她正忙碌著,西屋里一直沉默的貴公子也在打量屋里的擺設。這是一間不大的小屋子,靠著里側搭了個能睡三、四人的炕,炕上擺了一座四扇門的木櫃。地上靠窗的位置安了一張模樣有些古怪的書桌,沒有雕刻花紋,反倒多瓖嵌了兩個暗格,書桌旁的椅子不是常見的方形而是制作成了古怪的半圓形,添了兩個棉墊子,讓人一見就覺得懶懶靠在上邊一定很舒坦。
牆角放的不是屏風,而是從房頂直接垂下來的兩扇木格窗,鏤空雕花,糊著碧綠色的窗紗,隱隱可見里面半人高的大木桶,顯見是沐浴的地方。
許是為了證明他的猜測,很快迎春就同老嬤嬤一起抬著大桶的熱水走了進來,兩人合力把水倒進浴桶,迎春簡單指點一下出水口在哪里就趕緊繼續去忙了。
老嬤嬤含笑幫著主子褪了濕衣服,一邊扶他坐進嶄新的木桶,一邊稱贊,「公子,您看這農家雖說簡陋,但拾掇得也有些野趣,這些木器擺設老奴有很多都是第一次見呢。」
那個貴公子拿起掛在浴桶邊刻了幾個女圭女圭的葫蘆瓢,眼里也忍不住閃過一抹笑意,「許多奇人異士多隱于山野,說不定我們就是遇上一位了。」
老嬤嬤倒不覺得迎春是什麼世外高人,但見主子難得露出喜色,她歡喜得眼楮都紅了,一迭聲附和,「公子說的是,老奴瞧著葛嫂子也是個利落的人,若是公子住得慣,不如多留幾日散散心?」
那貴公子淡淡應了,低頭望向水下的跛腿,水汽燻得他臉色微微泛著紅暈,倒是多了幾分生氣。
老嬤嬤心里嘆氣,轉而又尋了些路上的見聞想讓公子開心。
迎春不知貴客們有意多留,方才大寶被尿憋醒就鬧了起來,她只好把兒子背在背上去灶間忙碌。
先前葛大壯給村里人做木器的時候,各家不只給了工錢,另外又送了一些干菜和臘肉之類的吃食,這會兒正好派上用場。
她取面粉加水和成面團, 成面皮,切成絲,下鍋煮沸騰幾次就撈出來過了冷水。昨日葛妮兒送來的野菜輕輕一焯,就變得碧綠喜人,臘肉切碎加一碗豆瓣醬炒得暗紅噴香,配在一起就是一碗滋味美好的炸醬面。至于小菜只能做熗土豆絲、酸甜大白菜、醋拌木耳和蒜香海帶絲四樣了。
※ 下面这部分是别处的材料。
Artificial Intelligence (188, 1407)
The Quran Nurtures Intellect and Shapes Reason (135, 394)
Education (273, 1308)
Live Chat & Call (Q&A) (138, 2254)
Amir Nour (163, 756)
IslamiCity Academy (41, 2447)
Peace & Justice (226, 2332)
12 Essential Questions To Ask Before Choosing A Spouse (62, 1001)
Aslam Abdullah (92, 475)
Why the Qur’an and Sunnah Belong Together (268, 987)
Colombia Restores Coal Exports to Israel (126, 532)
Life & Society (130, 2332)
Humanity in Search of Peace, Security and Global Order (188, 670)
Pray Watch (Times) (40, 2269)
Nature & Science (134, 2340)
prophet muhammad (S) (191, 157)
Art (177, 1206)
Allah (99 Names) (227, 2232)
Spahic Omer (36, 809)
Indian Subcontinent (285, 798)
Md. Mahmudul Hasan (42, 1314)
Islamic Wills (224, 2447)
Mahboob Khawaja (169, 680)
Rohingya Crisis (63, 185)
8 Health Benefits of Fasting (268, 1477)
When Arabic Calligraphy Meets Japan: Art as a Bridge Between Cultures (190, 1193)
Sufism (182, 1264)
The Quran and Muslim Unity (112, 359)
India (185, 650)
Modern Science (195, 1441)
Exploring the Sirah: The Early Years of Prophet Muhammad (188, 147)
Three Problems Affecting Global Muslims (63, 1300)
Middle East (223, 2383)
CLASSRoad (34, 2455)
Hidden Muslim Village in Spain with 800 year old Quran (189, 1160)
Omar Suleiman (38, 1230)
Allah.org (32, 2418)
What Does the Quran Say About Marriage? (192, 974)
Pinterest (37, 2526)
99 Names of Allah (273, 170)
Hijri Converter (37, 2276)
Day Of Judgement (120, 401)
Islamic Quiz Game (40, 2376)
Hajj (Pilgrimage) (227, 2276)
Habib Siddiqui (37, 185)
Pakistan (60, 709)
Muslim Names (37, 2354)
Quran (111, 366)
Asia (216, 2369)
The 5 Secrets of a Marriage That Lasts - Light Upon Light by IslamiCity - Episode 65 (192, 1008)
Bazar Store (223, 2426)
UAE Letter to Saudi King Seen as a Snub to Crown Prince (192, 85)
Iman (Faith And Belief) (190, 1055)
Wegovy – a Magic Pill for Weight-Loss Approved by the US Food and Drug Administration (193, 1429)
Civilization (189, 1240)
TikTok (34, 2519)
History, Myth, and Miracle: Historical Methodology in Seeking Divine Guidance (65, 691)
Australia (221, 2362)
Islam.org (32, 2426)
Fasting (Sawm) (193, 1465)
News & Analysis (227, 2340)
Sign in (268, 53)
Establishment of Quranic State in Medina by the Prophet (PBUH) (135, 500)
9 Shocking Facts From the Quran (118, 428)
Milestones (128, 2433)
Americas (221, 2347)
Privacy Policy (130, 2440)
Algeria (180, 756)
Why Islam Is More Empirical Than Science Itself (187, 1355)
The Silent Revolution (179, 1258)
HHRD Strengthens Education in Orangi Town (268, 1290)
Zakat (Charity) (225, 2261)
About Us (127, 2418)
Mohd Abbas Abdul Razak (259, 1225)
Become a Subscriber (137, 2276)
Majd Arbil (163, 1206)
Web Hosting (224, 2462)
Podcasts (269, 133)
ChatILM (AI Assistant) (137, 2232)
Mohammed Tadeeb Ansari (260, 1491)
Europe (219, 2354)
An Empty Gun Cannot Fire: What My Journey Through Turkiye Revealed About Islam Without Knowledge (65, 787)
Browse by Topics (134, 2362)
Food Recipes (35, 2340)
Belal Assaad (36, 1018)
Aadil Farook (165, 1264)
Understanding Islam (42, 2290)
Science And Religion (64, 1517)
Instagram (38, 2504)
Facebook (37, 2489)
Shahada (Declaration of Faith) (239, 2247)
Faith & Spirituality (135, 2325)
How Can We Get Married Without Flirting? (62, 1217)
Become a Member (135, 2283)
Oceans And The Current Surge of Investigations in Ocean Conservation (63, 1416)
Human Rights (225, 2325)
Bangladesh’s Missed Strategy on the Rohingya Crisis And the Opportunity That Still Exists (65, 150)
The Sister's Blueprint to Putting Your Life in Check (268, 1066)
大寶許是知道娘親正在為了賺取養育他的銀子而忙碌,乖巧地一邊玩著手指一邊好奇地眨著黑黝黝的大眼楮看娘親做事。
待得那老嬤嬤侍候主子洗完澡,再趕來灶間時,見得這孩子白胖討喜的模樣,立刻就喜得笑開了臉,「這孩子多大了?長得真好啊,看著就是個有福的。」
迎春抹了一把額頭上的汗珠,一邊洗手一邊笑道︰「承嬸子吉言,我家寶哥兒四個月了,整日除了吃就是睡,倒是好帶。」
人老了就喜歡孩子,老嬤嬤越看大寶越喜愛,忍不住就把他抱到懷里逗弄。大寶的小胖手扯了她耳上的墜子,她也不惱。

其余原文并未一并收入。